I think there are two reasons why it hasn't been done thus far: First, there's an administrative cost to doing this: Somebody's going to need to track CD4s. Programs are going to have to have validated, good mechanisms for collecting that information, which they don't have now. That is a cost and could be difficult.
I think there is, on the surface, a certain fairness to first-come, first-served. You show up and, if there's room, we'll take you, and if there's not, then you'll have to wait just like everybody else who has to wait.
But the truth is that you're not doing the most with your resources that you could be doing. Further, people from historically disadvantaged groups -- people of color and uninsured people -- often present to care later. While this project doesn't directly look at this in any sort of quantitative sense, one can imagine that people who are going to present to care later and have to wait longer are people who might be from disadvantaged groups historically, so I think that there's potentially an equity outcome to this as well.
Plus, people have died waiting on these lists in the South.
People have. Fortunately, as of today, there's no wait list [in the South]. The reason is because a few people did die on wait lists in the South, and that prompted some emergency legislation to [provide] stopgap funding. Any state that had a wait list on the day that legislation passed received excess funds.

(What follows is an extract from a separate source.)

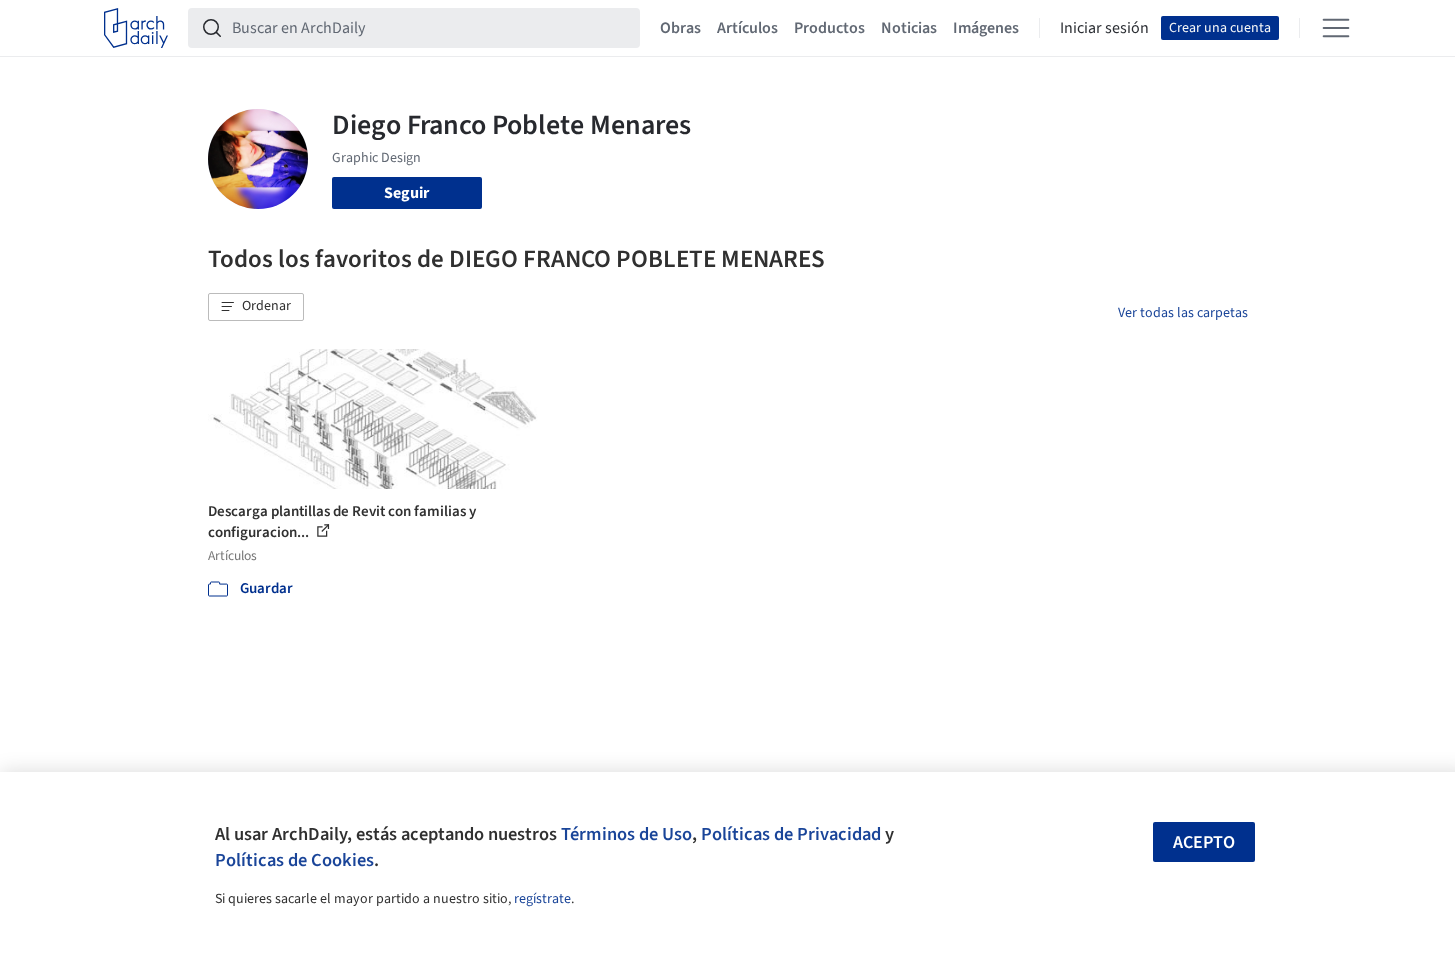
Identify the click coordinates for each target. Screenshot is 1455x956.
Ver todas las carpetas (1183, 313)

That, in combination with Medicare Part D, has helped to unload some of the burden on ADAPs. But I think that, unfortunately, everyone's nervous about the coming couple of months.
Is your study being taken in consideration by other ADAPs that are in much more dire need?
I don't know. I can't say. I hope so. That's our goal.
We did it in conjunction with Massachusetts. Massachusetts feels that, should it need to open a wait list, it's going to go to a CD4-based approach as we demonstrated. I've talked with Rhode Island in the past, although it's been a little while since I've spoken to them, so I don't know what their plans are.
I hope that people will see this paper and that it will have some impact. But that's always the goal when you do policy research.
Has this paper been published?
It's currently in manuscript form, but it's not been published yet.
Thank you.
This transcript has been lightly edited for clarity.